BERLIN – Germany will deport about 50 Afghans on Wednesday after their asylum bids were rejected, a pro-refugee group said, as the government seeks to reduce the number of migrants allowed to remain.
After allowing in 890,000 migrants last year, Germany has sought to manage the influx by speeding up the asylum process for those most likely to receive it, like Syrians fleeing civil war. In turn, authorities have accelerated the expulsion of unlikely candidates for asylum like people seeking to escape poverty in the Balkans.
Afghans have fallen somewhere in the middle, with some areas of the country considered safe and some not. But few have been deported because Germany lacked a proper agreement with Afghanistan. Instead, many have been convinced to go home voluntarily with financial incentives.

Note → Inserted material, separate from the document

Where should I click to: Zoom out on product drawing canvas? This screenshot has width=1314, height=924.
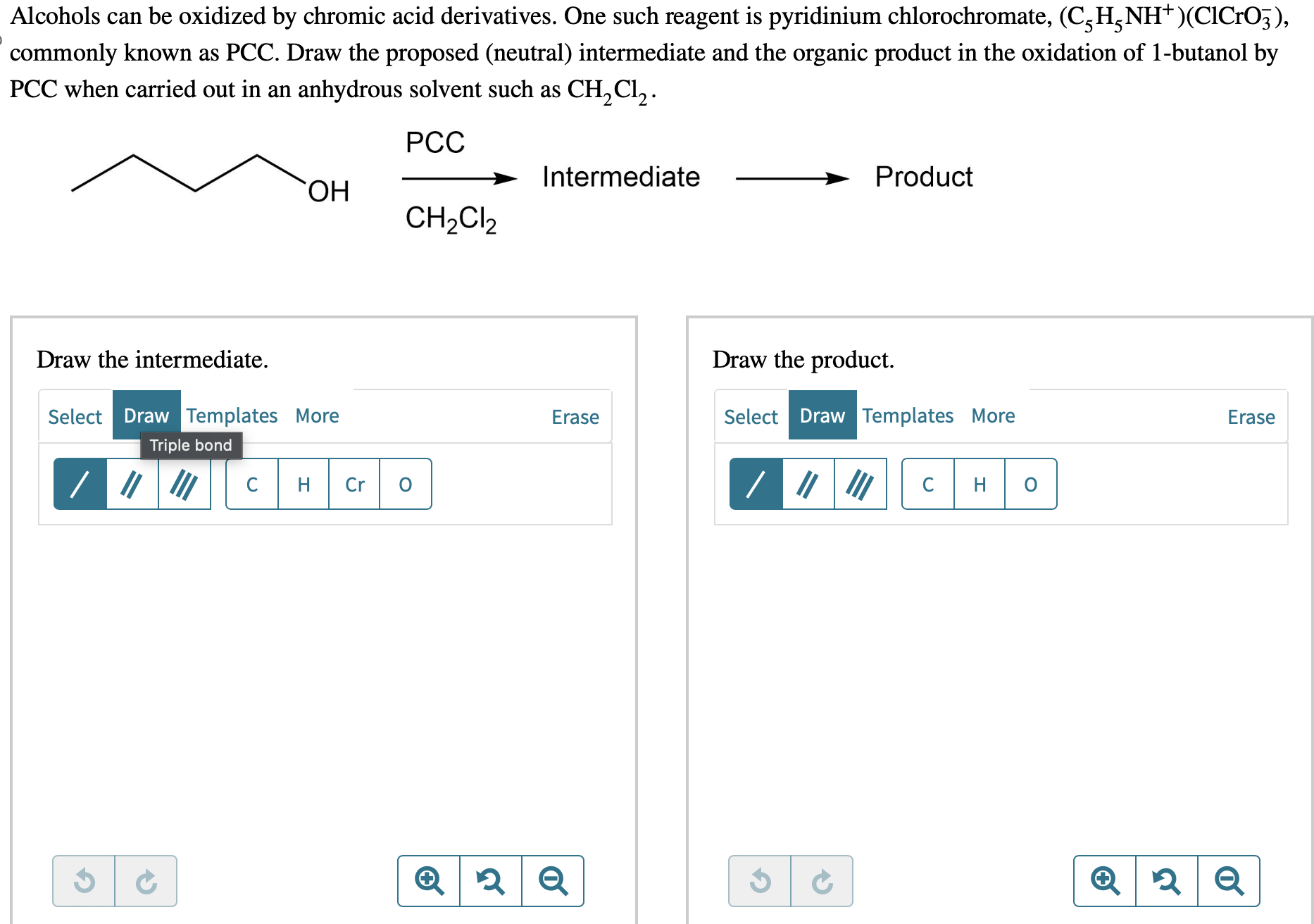pos(1229,881)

But the German and Afghan governments have just signed a memorandum of understanding on deportations a few weeks ago, paving the way for about 50 to be sent home from Frankfurt on Wednesday night.
The deportations were announced by refugee aid organization ProAsyl. The German government says it will confirm deportations when they happen.
Petra Haubner, a lawyer from the Bavarian city of Passau, told The Associated Press that her 20-year-old Afghan client was detained by police at his shelter and on his way to Frankfurt to be deported.
More than 12,500 Afghans have received orders to leave the country, but haven't yet been deported.
Chancellor Angela Merkel has said in recent weeks that Germany needs to toughen its stance and ensure that migrants who are refused asylum leave the country.
"We need a national effort to return those who are rejected — that is undisputed and we are working on that at present with great vigor," Merkel told a conference of her conservative bloc's youth wing in October.
Critics say that it's not safe to deport people to Afghanistan because of Taliban control in some parts of the country and frequent suicide bombings. The German government claims that migrants will only be returned to safe regions.